Vient alors, juste après, la conséquence de l'épinglage de ce à quoi la femme a affaire derrière celui qu'elle adore (derrière le voile qui cache-révèle le phallophore), et de ce qu'elle fait effectivement en le baisant, c'est-à-dire en consacrant sa castration (celle du mâle) :

[...] c'est de cet incube idéal qu'une réceptivité d'étreinte a à se reporter en sensibilité de gaine sur le pénis.

Ce n'est donc pas seulement que, dans la baise, avec la réceptivité de sa gaine, la femme soit, au sens disons « créatif » de ce mot, castratrice. C'est qu'elle est castratrice lorsque sa jouissance se réalise en surenchérissant sur le désir mâle, dans le fait même que sa jouissance prenne ainsi appui sur ce désir.

Il y a ici, quelque peu développée, une description théorique de ce qui se passe dans le rapport sexuel. On trouve dans ces « Propos... » la description d'une voie androcentrique de rencontrer la femme, différemment empruntée par l'homme et par la femme, laquelle voie fait, entre eux, rapport sexuel. C'est donc le cas pour l'homme, qui ne devient viril qu'en étant châtré par la jouissance de sa partenaire. C'est aussi le cas de la femme, qui ne trouve sa jouissance que par le biais du désir de l'homme qu'elle châtre.
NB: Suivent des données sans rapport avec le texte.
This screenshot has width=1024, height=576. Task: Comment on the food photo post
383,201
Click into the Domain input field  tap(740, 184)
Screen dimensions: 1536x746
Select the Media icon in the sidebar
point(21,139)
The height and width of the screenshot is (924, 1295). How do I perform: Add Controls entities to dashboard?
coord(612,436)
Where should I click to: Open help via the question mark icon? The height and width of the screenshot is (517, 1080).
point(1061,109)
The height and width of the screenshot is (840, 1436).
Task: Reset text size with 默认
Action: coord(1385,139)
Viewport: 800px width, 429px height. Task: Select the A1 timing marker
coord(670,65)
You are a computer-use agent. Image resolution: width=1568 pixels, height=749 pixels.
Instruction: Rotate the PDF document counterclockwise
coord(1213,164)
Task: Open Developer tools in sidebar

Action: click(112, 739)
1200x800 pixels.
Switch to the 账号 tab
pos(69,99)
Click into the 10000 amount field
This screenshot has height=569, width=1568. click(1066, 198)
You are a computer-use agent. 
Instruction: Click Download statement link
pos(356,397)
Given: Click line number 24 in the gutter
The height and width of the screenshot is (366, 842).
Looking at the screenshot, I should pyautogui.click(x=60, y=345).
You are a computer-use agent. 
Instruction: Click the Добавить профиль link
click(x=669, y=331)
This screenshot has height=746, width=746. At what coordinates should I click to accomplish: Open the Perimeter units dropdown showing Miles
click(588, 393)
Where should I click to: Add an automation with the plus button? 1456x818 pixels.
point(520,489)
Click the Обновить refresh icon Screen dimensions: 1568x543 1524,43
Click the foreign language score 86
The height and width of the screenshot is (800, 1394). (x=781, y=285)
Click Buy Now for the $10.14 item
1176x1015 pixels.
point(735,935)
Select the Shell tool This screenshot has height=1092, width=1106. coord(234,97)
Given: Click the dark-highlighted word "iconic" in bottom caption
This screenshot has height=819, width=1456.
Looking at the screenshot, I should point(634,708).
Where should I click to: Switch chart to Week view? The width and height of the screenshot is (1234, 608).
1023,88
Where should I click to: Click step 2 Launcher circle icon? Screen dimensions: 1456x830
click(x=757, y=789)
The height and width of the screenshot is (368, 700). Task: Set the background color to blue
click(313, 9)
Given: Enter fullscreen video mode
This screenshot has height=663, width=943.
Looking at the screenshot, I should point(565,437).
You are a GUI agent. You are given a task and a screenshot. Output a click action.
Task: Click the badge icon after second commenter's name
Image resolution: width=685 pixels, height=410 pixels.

Ainsi, tout à la fin du texte, hommes et femmes reçoivent-ils leurs noms quelque peu ubuesques ; ils sont, respectivement les « tenants du désir » et les « appelants du sexe » [21]. On note le masculin, au: moins grammatical, non sans rêver, circoncision aidant, d'un autre terme : les appeleuses.

L'Angoisse, séance du 19 décembre 1962

Il va s'agir d'un point clinique important à établir, à savoir l'orgasme féminin comme crise d'hystérie vaginale.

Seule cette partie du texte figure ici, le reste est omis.